85 Leute trainieren derzeit im Reversus

Jetzt kramt sie im Aktenschrank nach ihrem Trainingsplan. Robin Vogt erneuert diesen im Schnitt alle sechs Wochen und trägt auch das Befinden seiner Teilnehmer ein. Wie haben sie geschlafen, wie fühlen sie sich. Vor einem Jahr waren die Balken bei Sabrina Wörner noch orange, jetzt sind sie hellgrün, manchmal sogar dunkelgrün. Seit Eröffnung kommt sie zwei bis dreimal wöchentlich. Von Montag bis Donnerstag werden immer abends Kurse angeboten, am Freitag kann frei trainiert werden. Die Rückenschmerzen von Sabrina Wörner sind seit einem halben Jahr verschwunden, Schmerztabletten nimmt sie keine mehr. Anders ist das bei Jan Matzka. Auch der 34-Jährige meldete sich mit der Eröffnung des Zentrums an, doch ab und zu fährt der Schmerz immer noch in seine Lende. „Würde ich zum Mobilitätstraining kommen, dann würde es sich vielleicht bessern“, meint er.

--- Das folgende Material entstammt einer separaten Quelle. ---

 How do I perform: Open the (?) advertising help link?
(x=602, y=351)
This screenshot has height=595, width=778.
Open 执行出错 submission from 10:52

Sie sollen ihren Patienten von dem Angebot erzählen

85 Leute trainieren derzeit im Reversus, 41 Mitglieder gibt es, der Rest sind Mitarbeiter oder Mitglieder anderer Angebote des TSV Schmiden wie dem CrossFit oder Capoeira. Doch Robin Vogt möchte noch mehr Teilnehmer. Deshalb kontaktiert er vor allem Ärzte. Sie sollen ihren Patienten von dem Angebot erzählen – auch weil ein Großteil der Betroffenen mit der Aussage vom Arzt, sie sollen Sport treiben, nichts anfangen kann. So ging es auch Sabrina Wörner. Sie joggte, doch damit baute sich die Rückenmuskulatur nicht auf. Sie probierte es im Fitnessstudio, doch nach ein paar Wochen wurde sie zur Karteileiche. Beim Reversus war das anders. Die festen Trainingszeiten und die kleinen Gruppen motivierten sie. Jetzt könnte sie ins Fitnessstudio Activity wechseln, hätte dadurch mehr Trainingsflexibilität, aber eine weniger intensive Betreuung. Doch sie will bleiben. „Jetzt kann ich endlich Hangeln“, erzählt sie stolz. Ihr nächstes Ziel ist ein Klimmzug.